(Stored data entries)
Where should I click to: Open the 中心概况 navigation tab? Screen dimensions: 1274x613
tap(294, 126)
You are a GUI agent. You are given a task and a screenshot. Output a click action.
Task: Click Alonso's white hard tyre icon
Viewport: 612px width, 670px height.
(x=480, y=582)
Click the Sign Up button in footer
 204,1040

...

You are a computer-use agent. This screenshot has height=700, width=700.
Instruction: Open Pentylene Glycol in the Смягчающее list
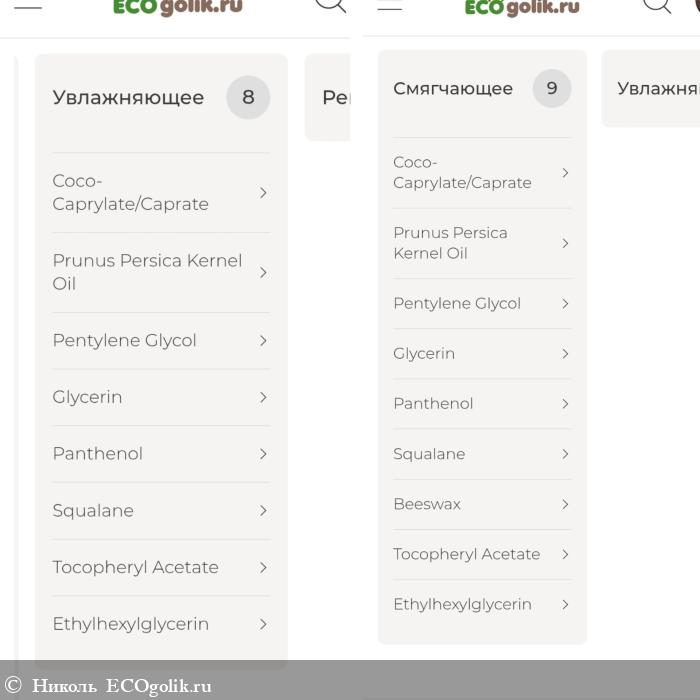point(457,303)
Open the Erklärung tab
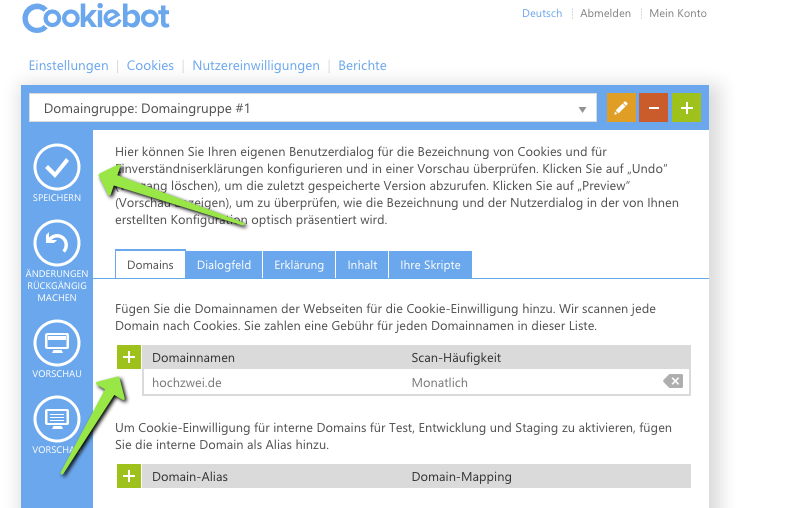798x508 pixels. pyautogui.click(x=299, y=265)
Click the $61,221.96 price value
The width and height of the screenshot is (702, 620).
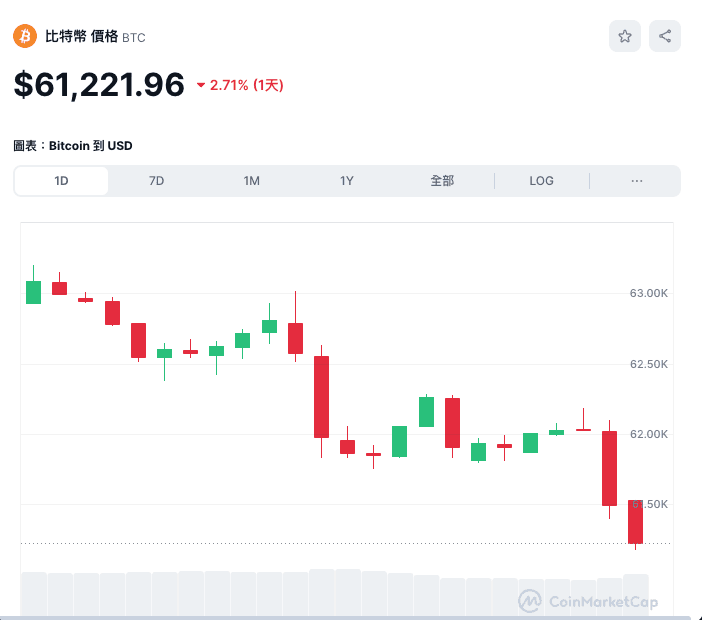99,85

EXERCISE OBJECTIVE. In the entries above, find the line holding "Where should I" and the line holding "Task: Click Alonso's white hard tyre icon", then retype exactly those two lines and every line between them, and nothing else.

EXERCISE ANSWER.
Where should I click to: Open the 中心概况 navigation tab? Screen dimensions: 1274x613
tap(294, 126)
You are a GUI agent. You are given a task and a screenshot. Output a click action.
Task: Click Alonso's white hard tyre icon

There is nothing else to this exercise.